● Task requirements: Copy, from the entries below, each line in which the string "ЗАПЧАСТИ" appears.

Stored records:
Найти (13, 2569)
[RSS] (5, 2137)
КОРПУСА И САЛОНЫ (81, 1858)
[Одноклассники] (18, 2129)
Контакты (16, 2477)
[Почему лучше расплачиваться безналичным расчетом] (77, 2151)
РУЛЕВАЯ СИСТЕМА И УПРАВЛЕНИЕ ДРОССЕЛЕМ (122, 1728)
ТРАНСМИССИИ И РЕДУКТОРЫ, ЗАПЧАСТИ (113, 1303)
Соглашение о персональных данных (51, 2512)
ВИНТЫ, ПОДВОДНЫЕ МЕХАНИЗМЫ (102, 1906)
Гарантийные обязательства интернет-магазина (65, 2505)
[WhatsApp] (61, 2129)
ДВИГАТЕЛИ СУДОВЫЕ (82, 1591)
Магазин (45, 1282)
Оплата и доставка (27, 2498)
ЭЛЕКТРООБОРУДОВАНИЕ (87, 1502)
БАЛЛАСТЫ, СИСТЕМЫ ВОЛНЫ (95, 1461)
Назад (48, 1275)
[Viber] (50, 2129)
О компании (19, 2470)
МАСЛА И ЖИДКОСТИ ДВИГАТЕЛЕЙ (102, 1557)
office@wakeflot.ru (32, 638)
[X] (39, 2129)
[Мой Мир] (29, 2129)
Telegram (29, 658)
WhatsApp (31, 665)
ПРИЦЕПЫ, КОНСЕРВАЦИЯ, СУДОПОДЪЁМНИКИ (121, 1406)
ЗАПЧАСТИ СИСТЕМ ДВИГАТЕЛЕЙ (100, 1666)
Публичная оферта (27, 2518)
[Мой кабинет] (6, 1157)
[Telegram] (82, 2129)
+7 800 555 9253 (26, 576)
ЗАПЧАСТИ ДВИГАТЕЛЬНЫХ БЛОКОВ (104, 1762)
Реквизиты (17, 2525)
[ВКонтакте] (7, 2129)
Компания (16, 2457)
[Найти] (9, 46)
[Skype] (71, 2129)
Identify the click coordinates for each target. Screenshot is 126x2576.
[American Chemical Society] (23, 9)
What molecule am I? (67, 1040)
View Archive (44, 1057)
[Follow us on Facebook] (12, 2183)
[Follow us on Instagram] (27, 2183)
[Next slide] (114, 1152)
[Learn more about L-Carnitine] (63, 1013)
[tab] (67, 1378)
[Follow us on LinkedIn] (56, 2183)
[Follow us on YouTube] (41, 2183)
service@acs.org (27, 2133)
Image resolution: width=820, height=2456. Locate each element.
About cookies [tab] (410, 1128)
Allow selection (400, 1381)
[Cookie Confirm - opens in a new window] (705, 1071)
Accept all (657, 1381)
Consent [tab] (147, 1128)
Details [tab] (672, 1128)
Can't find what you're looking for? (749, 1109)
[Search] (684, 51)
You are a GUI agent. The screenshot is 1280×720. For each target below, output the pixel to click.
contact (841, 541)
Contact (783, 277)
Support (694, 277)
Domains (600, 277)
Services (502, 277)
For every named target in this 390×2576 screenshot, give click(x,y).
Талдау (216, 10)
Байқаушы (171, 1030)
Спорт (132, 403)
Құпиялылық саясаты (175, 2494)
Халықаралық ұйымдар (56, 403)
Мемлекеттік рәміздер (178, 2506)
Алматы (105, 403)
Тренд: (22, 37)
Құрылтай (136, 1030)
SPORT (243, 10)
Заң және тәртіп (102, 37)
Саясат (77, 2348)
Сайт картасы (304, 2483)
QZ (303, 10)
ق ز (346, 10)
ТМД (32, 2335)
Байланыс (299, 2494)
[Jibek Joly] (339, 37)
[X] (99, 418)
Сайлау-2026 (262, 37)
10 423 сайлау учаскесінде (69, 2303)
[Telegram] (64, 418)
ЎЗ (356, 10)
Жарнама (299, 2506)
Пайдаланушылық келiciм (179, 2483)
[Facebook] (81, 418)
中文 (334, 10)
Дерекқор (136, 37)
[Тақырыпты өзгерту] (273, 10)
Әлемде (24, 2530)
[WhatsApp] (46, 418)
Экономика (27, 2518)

● Expected output:
ТРАНСМИССИИ И РЕДУКТОРЫ, ЗАПЧАСТИ (113, 1303)
ЗАПЧАСТИ СИСТЕМ ДВИГАТЕЛЕЙ (100, 1666)
ЗАПЧАСТИ ДВИГАТЕЛЬНЫХ БЛОКОВ (104, 1762)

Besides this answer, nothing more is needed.